The Clemente Soto Velez Center has always opened its doors to non-Latino artists.
We DEMAND that:
- The Department of Cultural Affairs work with The Clemente to implement a vigorous outreach and recruitment process to open and include more studio spaces for Latinos as resident visual artists.
- The Department of Cultural Affairs work with elected officials and The Clemente to ensure that Latinos represent a majority of the Clemente's independent board of directors.
- The Department of Cultural Affairs work with elected officials and The Clemente to identify and appoint a qualified Puerto Rican/Latino to serve as the Center's next Executive Director
- The Department of Cultural Affairs, pursuant to the very own guidelines it established, ask that the recent decisions taken and made by the current Board without adequate outside Board representation be overturned.

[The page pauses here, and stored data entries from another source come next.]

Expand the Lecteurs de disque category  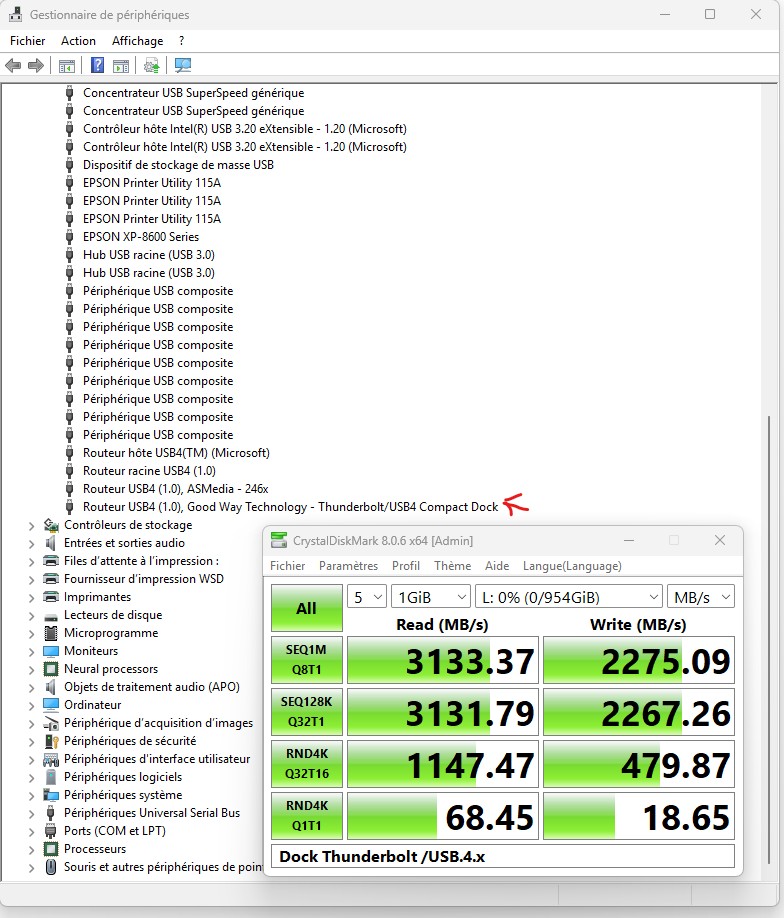click(33, 615)
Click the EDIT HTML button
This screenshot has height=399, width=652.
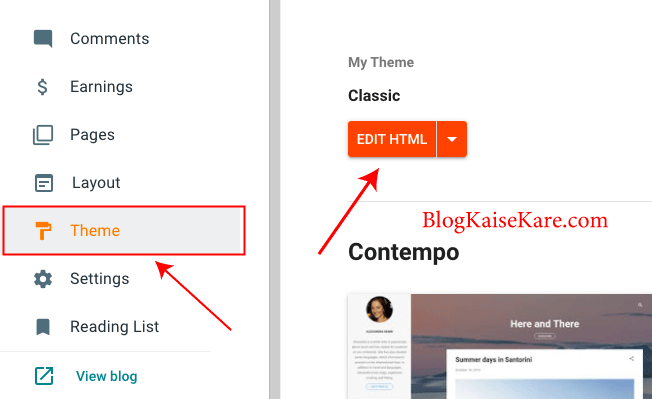pyautogui.click(x=392, y=139)
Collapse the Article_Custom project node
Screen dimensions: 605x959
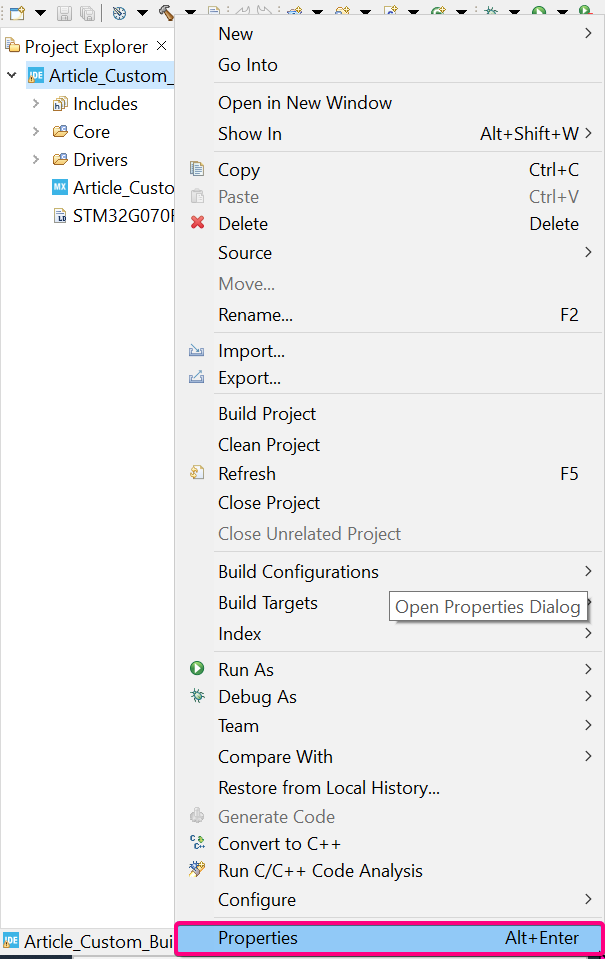click(x=11, y=75)
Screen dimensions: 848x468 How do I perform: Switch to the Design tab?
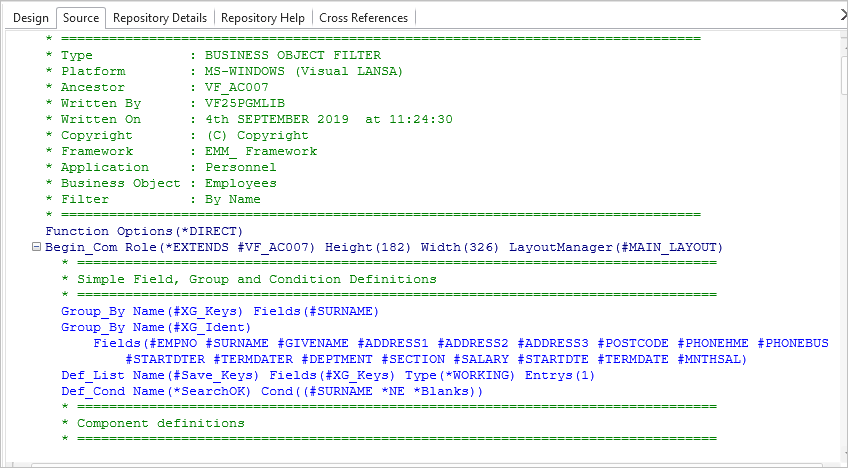click(x=30, y=18)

- All residents of the Clemente acknowledge the mission and cease and dessist efforts to eliminate it.
- The Department of Cultural Affairs, as well as elected officials and Clemente residents emit a statement recognizing that Latinos were responsible for bringing in the first $14.04 million in funding for direly needed capital renovations of the building, gains which are now enjoyed by all residents and which need to be shared more aggressively with the community.

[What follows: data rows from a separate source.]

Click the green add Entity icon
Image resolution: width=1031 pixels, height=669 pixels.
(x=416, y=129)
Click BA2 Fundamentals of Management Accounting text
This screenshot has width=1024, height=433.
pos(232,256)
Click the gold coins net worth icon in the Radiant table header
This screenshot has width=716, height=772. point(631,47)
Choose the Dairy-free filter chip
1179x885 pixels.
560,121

The Mission of the Clemente
The Clemente Soto Vélez Cultural and Educational Center Inc. (The Clemente) is a Puerto Rican/Latino cultural institution that has demonstrated a broad-minded cultural vision and a collaborative philosophy. While The Clemente's mission is focused on the cultivation, presentation, and preservation of Puerto Rican and Latino culture, it is equally determined to operate in a multi-cultural and inclusive manner, housing and promoting artists and performance events that fully reflect the cultural diversity of the Lower East Side and the city as a whole.
Inspiration
Clemente Soto Vélez (1905-1993) was a Puerto Rican nationalist, poet, journalist and activist who mentored many generations of artists in Puerto Rico and New York City. Upon his death in 1993, he left a rich legacy that contributed to the cultural, social and economic life of Puerto Ricans in New York and Latinos everywhere.
Latinos in NYC
The Latino population in NYC rose 8.1 percent to 2.4 million. Latinos now represent 28% of the city's total population and make up almost a quarter of the entire city's electorate. Latinos, however, make up only 7% of cultural institutions' workforce. The Clemente is being funded by New York City to help improve such underrepresentation.
Loisaida, The Clemente's storied neighborhood
Historically, the Lower East Side, or "Loisaida" neighborhood has been a haven for Puerto Ricans in New York City. Its downtown location has allowed the "Boricuas" to connect with other immigrant residents as well as with downtown artists, helping generate a distinctively diverse artistic community.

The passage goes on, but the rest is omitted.